Una vez más el país ha sido testigo de la violencia política. El hecho es grave porque da cuenta que este método sigue siendo justificado, no solo por quienes lo ejercen sino también por algunos actores y autoridades políticas que dicen representar valores democráticos. Si miramos la historia, podemos observar lo más penoso de este drama: dado que la argumentación que impulsa la violencia está en los fundamentos mismos del pensamiento político de una parte de la izquierda, este fenómeno parece estar lejos de desaparecer. De hecho, hace exactamente 27 años Jaime Guzmán fue asesinado por el FPMR y las justificaciones para evadir la justicia durante todo el tiempo transcurrido o para condenar firmemente dicho crimen aun abundan.
El año 1991, mientras Chile retornaba a la democracia y el país avanzaba en un contexto de acuerdos, donde tanto la centroderecha como la Concertación demostraban su intención de dejar atrás los extremos que polarizaron el país en los 70, había una fracción política dependiente del PC que no estaba dispuesta a aceptar ese nuevo escenario. En efecto, el asesinato de Jaime Guzmán tuvo una doble intencionalidad política: por una parte acallar sus ideas y su liderazgo incuestionable, y por la otra desestabilizar la convivencia democrática que comenzaba a robustecerse precisamente por el predominio de los acuerdos.
Hoy, la realidad política y cultural de nuestro país da cuenta de un pluralismo que demanda nuevos desafíos para nuestra convivencia.

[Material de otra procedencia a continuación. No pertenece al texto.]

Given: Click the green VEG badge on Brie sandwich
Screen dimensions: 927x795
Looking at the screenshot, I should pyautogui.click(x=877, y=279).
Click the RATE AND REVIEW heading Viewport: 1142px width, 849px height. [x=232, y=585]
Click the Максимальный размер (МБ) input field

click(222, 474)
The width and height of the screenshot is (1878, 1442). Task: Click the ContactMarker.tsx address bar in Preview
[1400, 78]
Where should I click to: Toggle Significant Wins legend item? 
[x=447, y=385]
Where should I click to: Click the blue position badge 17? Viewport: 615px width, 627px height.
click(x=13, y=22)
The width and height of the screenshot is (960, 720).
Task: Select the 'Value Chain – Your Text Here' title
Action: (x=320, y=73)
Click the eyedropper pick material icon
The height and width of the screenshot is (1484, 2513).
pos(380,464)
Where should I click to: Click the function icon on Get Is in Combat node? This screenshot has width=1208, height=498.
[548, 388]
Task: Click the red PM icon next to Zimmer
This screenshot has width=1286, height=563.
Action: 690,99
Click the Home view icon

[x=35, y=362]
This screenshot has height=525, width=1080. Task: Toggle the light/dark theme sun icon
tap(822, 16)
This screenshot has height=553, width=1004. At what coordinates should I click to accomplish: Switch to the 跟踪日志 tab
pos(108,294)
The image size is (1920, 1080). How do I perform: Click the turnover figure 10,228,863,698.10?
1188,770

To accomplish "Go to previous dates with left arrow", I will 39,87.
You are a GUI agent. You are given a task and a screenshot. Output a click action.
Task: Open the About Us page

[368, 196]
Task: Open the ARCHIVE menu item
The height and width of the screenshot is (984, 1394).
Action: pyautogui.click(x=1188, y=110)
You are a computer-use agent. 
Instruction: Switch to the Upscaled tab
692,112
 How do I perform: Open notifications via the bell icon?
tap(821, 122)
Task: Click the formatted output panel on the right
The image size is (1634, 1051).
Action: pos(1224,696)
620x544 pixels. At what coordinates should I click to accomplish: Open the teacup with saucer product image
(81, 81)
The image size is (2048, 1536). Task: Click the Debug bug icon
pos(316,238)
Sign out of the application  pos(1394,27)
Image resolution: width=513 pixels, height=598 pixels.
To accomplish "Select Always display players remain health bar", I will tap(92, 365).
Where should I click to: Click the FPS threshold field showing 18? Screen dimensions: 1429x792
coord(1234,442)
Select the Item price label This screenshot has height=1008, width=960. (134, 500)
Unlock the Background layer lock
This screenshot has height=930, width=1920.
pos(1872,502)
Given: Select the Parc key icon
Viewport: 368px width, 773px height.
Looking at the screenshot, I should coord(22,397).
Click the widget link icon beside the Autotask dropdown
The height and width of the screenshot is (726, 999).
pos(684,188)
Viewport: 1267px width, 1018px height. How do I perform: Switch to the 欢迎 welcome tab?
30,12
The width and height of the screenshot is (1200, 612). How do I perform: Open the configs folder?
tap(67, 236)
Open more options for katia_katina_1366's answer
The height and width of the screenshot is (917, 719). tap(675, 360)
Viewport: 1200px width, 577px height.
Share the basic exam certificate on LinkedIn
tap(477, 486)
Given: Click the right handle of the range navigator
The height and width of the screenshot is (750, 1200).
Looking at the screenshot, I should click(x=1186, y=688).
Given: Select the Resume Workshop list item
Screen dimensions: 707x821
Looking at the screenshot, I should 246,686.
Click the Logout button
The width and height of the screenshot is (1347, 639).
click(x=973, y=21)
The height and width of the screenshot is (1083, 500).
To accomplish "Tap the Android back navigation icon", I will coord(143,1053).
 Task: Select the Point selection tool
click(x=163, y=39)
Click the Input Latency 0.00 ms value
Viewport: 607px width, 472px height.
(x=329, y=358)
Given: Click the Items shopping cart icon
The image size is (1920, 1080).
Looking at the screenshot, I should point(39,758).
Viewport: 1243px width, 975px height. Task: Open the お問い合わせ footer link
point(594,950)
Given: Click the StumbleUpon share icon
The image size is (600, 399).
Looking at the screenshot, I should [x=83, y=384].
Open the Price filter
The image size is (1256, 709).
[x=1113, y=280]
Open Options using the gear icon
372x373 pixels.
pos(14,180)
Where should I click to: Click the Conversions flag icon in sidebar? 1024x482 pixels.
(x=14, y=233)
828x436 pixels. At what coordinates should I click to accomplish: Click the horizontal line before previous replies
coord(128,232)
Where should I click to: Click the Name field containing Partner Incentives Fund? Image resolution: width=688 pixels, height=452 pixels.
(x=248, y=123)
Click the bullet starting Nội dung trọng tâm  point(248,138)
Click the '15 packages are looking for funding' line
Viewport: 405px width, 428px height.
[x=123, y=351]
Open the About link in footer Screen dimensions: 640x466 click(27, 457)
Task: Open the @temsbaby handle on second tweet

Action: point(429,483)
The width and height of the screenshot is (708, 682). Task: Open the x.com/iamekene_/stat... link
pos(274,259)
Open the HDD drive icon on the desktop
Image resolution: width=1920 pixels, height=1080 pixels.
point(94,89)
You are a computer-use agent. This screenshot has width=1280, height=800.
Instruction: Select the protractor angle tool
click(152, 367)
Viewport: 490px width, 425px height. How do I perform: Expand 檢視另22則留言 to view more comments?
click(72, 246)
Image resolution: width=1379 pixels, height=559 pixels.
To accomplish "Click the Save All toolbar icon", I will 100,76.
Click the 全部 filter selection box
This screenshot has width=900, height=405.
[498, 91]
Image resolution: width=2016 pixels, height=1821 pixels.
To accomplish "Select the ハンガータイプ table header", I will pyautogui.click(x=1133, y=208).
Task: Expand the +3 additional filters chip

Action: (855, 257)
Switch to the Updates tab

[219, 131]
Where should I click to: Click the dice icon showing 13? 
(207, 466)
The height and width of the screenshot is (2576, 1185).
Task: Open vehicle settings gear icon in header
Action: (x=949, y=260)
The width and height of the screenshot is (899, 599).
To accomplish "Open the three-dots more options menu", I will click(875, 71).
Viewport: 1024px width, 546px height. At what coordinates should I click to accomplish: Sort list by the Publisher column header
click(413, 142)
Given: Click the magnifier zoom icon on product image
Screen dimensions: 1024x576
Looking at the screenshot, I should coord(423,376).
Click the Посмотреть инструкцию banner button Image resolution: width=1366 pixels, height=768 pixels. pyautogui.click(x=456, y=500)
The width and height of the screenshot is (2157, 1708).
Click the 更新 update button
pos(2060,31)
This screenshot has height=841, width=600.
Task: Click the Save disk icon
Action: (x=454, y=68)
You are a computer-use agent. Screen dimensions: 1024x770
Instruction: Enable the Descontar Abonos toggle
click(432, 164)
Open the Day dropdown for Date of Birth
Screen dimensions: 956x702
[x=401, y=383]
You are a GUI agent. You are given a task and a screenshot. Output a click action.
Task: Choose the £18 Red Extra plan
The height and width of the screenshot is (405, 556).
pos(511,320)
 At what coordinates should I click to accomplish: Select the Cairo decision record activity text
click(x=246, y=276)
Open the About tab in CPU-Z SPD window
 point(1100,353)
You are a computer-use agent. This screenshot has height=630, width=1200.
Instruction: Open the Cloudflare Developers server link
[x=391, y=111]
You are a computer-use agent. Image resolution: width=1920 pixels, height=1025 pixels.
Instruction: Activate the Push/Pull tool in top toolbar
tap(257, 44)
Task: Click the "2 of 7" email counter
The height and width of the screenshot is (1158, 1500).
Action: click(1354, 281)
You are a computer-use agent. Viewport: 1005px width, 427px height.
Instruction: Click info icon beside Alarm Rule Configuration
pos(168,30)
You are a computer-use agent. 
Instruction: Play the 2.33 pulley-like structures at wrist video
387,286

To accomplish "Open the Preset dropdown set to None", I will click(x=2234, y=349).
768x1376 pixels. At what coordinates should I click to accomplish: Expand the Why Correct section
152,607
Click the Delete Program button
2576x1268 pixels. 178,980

El esfuerzo por encontrar los caminos más justos y prósperos es transversal y ha sido sometido a debates que enfrentan cosmovisiones diametralmente contrarias, pero que siempre se han expresado dentro de los márgenes valóricos e institucionales que ha acuñado nuestra democrácia. Sin embargo, al igual que hace tres décadas, podemos observar que siguen existiendo sectores que no están dispuestos a ser parte de esas discusiones y consensos básicos simplemente porque no toleran la diferencia.
Esos sectores, es necesario decirlo, no son democráticos y sus acciones no pueden ser justificadas ni amparadas por autoridad alguna. La convivencia pacífica en la diferencia es, por esencia, la promesa más importante que la actividad política está llamada a cumplir. Dicho compromiso implica asumir definiciones y acciones que condenen sin ninguna ambigüedad ni reserva la violencia política porque, en su defecto, el riesgo es caer en una espiral de la cual es muy difícil salir.
Las críticas al pensamiento de cualquier político, por lejanas que estén de las convicciones propias, deben darse en el plano del razonamiento y el debate de ideas. Cancelar el diálogo para reemplazarlo por la violencia como una herramienta válida no solo es ajeno a las normas del comportamiento democrático, sino que además demuestra la intención de querer estar al margen de la democracia. Para resumirlo en una frase: los asesinos de Jaime así como los violentistas de hoy, no solo odian las ideas contrarias sino que también desprecian la democracia.